WHAT IS REQUIRED:
Please copy out the records verbatim, starting with the line containing "Where should I" and going on through the line containing "(x=609, y=62)".

RECORD EXTRACTS:

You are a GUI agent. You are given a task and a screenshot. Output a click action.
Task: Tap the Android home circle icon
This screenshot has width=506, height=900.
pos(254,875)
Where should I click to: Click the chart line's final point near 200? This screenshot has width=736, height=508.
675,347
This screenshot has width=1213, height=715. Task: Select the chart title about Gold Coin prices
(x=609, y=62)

...

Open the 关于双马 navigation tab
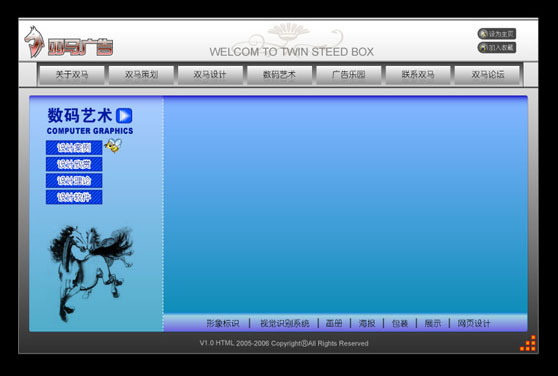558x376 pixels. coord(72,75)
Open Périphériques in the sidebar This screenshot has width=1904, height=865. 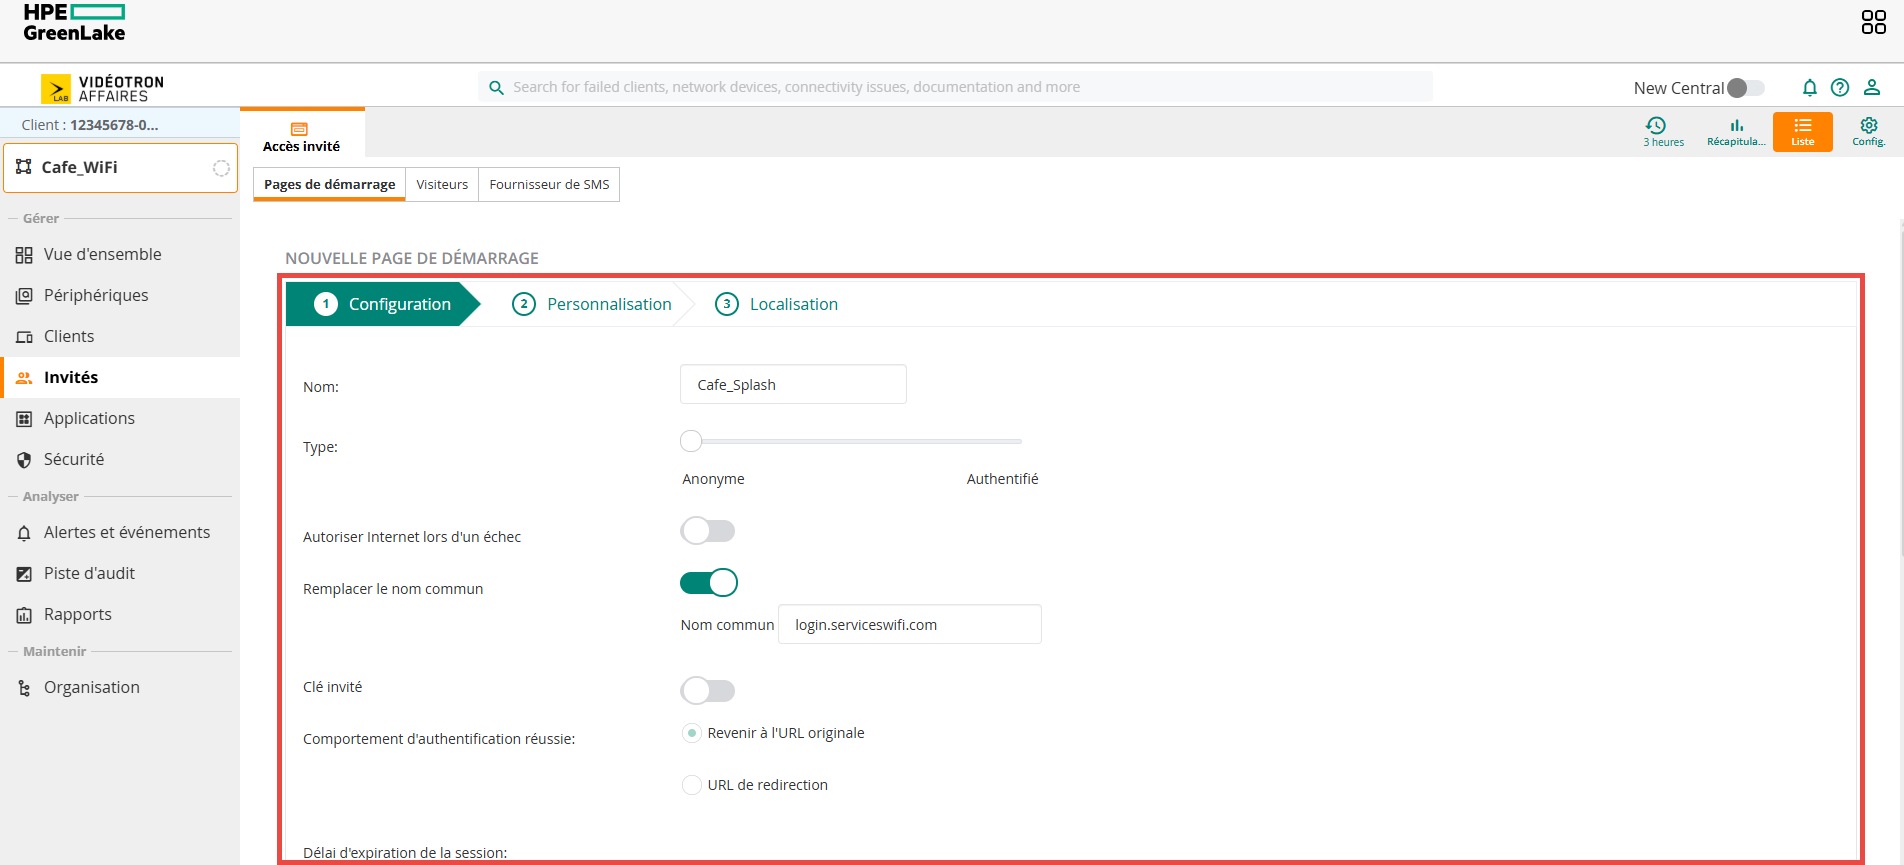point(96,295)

EXERCISE ANSWER:
Where should I click to: Click the chart line's final point near 200? This screenshot has width=736, height=508.
675,347
This screenshot has width=1213, height=715. Task: Select the chart title about Gold Coin prices
(x=609, y=62)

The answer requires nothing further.